→ AIM
Please reproduce each of the following rows word for word, without changing anything.

[Stored entries]
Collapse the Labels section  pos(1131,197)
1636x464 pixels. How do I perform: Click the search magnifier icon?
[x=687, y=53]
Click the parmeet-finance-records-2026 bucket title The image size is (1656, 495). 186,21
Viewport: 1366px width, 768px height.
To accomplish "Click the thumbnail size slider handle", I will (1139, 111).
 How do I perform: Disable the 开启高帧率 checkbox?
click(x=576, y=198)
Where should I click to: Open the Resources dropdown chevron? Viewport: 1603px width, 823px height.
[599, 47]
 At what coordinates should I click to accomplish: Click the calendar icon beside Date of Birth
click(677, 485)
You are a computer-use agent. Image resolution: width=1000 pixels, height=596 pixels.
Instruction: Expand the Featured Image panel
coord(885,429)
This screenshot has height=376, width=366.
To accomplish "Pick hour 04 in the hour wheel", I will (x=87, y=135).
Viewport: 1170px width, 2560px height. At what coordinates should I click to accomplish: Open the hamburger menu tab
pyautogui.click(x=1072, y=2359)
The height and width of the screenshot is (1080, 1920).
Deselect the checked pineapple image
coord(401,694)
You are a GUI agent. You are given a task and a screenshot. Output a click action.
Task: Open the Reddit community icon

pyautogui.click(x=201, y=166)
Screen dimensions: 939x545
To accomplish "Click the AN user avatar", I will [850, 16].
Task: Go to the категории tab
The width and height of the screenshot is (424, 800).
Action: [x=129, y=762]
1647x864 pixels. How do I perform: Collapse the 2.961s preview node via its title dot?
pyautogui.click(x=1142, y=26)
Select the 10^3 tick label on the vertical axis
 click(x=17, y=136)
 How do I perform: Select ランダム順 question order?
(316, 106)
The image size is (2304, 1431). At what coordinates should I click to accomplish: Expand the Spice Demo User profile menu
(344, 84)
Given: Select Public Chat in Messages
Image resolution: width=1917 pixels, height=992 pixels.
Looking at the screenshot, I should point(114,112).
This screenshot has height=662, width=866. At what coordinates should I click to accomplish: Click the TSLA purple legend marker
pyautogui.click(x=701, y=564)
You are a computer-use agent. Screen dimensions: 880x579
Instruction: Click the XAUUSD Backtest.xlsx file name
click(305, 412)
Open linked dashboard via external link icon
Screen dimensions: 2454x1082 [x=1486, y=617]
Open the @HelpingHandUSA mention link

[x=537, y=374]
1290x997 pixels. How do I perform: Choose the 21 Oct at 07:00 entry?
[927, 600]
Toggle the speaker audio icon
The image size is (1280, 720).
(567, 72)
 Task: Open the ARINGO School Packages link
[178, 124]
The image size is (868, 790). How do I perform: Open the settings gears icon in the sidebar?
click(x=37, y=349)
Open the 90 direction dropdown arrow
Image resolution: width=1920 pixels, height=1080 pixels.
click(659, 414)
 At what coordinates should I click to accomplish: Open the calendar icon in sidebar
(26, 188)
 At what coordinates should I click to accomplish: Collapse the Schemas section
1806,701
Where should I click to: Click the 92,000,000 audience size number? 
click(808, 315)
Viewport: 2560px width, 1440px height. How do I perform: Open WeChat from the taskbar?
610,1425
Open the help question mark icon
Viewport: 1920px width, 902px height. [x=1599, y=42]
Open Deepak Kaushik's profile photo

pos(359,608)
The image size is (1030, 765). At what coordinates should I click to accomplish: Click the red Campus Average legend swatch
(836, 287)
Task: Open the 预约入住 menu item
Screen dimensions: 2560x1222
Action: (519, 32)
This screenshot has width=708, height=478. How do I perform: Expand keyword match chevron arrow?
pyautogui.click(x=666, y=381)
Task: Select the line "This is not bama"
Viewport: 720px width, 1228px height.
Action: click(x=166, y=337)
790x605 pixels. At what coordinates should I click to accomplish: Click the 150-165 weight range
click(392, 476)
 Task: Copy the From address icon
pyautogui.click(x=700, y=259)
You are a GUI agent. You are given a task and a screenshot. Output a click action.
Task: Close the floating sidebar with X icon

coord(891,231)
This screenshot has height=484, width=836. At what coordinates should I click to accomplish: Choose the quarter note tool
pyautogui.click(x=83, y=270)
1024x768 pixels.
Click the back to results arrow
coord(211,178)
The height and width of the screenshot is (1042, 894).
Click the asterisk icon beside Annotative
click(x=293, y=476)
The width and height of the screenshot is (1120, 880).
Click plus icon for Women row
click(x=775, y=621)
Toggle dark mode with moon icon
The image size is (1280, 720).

→ FINAL RESULT
Collapse the Labels section  pos(1131,197)
1636x464 pixels. How do I perform: Click the search magnifier icon?
[x=687, y=53]
Click the parmeet-finance-records-2026 bucket title The image size is (1656, 495). 186,21
Viewport: 1366px width, 768px height.
To accomplish "Click the thumbnail size slider handle", I will (1139, 111).
 How do I perform: Disable the 开启高帧率 checkbox?
click(x=576, y=198)
Where should I click to: Open the Resources dropdown chevron? Viewport: 1603px width, 823px height.
[599, 47]
 At what coordinates should I click to accomplish: Click the calendar icon beside Date of Birth
click(677, 485)
You are a computer-use agent. Image resolution: width=1000 pixels, height=596 pixels.
Instruction: Expand the Featured Image panel
coord(885,429)
This screenshot has height=376, width=366.
To accomplish "Pick hour 04 in the hour wheel", I will (x=87, y=135).
Viewport: 1170px width, 2560px height. At what coordinates should I click to accomplish: Open the hamburger menu tab
pyautogui.click(x=1072, y=2359)
The height and width of the screenshot is (1080, 1920).
Deselect the checked pineapple image
coord(401,694)
You are a GUI agent. You are given a task and a screenshot. Output a click action.
Task: Open the Reddit community icon

pyautogui.click(x=201, y=166)
Screen dimensions: 939x545
To accomplish "Click the AN user avatar", I will [850, 16].
Task: Go to the категории tab
The width and height of the screenshot is (424, 800).
Action: [x=129, y=762]
1647x864 pixels. How do I perform: Collapse the 2.961s preview node via its title dot?
pyautogui.click(x=1142, y=26)
Select the 10^3 tick label on the vertical axis
 click(x=17, y=136)
 How do I perform: Select ランダム順 question order?
(316, 106)
The image size is (2304, 1431). At what coordinates should I click to accomplish: Expand the Spice Demo User profile menu
(344, 84)
Given: Select Public Chat in Messages
Image resolution: width=1917 pixels, height=992 pixels.
Looking at the screenshot, I should point(114,112).
This screenshot has height=662, width=866. At what coordinates should I click to accomplish: Click the TSLA purple legend marker
pyautogui.click(x=701, y=564)
You are a computer-use agent. Screen dimensions: 880x579
Instruction: Click the XAUUSD Backtest.xlsx file name
click(305, 412)
Open linked dashboard via external link icon
Screen dimensions: 2454x1082 [x=1486, y=617]
Open the @HelpingHandUSA mention link

[x=537, y=374]
1290x997 pixels. How do I perform: Choose the 21 Oct at 07:00 entry?
[927, 600]
Toggle the speaker audio icon
The image size is (1280, 720).
(567, 72)
 Task: Open the ARINGO School Packages link
[178, 124]
The image size is (868, 790). How do I perform: Open the settings gears icon in the sidebar?
click(x=37, y=349)
Open the 90 direction dropdown arrow
Image resolution: width=1920 pixels, height=1080 pixels.
click(659, 414)
 At what coordinates should I click to accomplish: Open the calendar icon in sidebar
(26, 188)
 At what coordinates should I click to accomplish: Collapse the Schemas section
1806,701
Where should I click to: Click the 92,000,000 audience size number? 
click(808, 315)
Viewport: 2560px width, 1440px height. How do I perform: Open WeChat from the taskbar?
610,1425
Open the help question mark icon
Viewport: 1920px width, 902px height. [x=1599, y=42]
Open Deepak Kaushik's profile photo

pos(359,608)
The image size is (1030, 765). At what coordinates should I click to accomplish: Click the red Campus Average legend swatch
(836, 287)
Task: Open the 预约入住 menu item
Screen dimensions: 2560x1222
Action: (519, 32)
This screenshot has width=708, height=478. How do I perform: Expand keyword match chevron arrow?
pyautogui.click(x=666, y=381)
Task: Select the line "This is not bama"
Viewport: 720px width, 1228px height.
Action: click(x=166, y=337)
790x605 pixels. At what coordinates should I click to accomplish: Click the 150-165 weight range
click(392, 476)
 Task: Copy the From address icon
pyautogui.click(x=700, y=259)
You are a GUI agent. You are given a task and a screenshot. Output a click action.
Task: Close the floating sidebar with X icon

coord(891,231)
This screenshot has height=484, width=836. At what coordinates should I click to accomplish: Choose the quarter note tool
pyautogui.click(x=83, y=270)
1024x768 pixels.
Click the back to results arrow
coord(211,178)
The height and width of the screenshot is (1042, 894).
Click the asterisk icon beside Annotative
click(x=293, y=476)
The width and height of the screenshot is (1120, 880).
Click plus icon for Women row
click(x=775, y=621)
Toggle dark mode with moon icon
The image size is (1280, 720).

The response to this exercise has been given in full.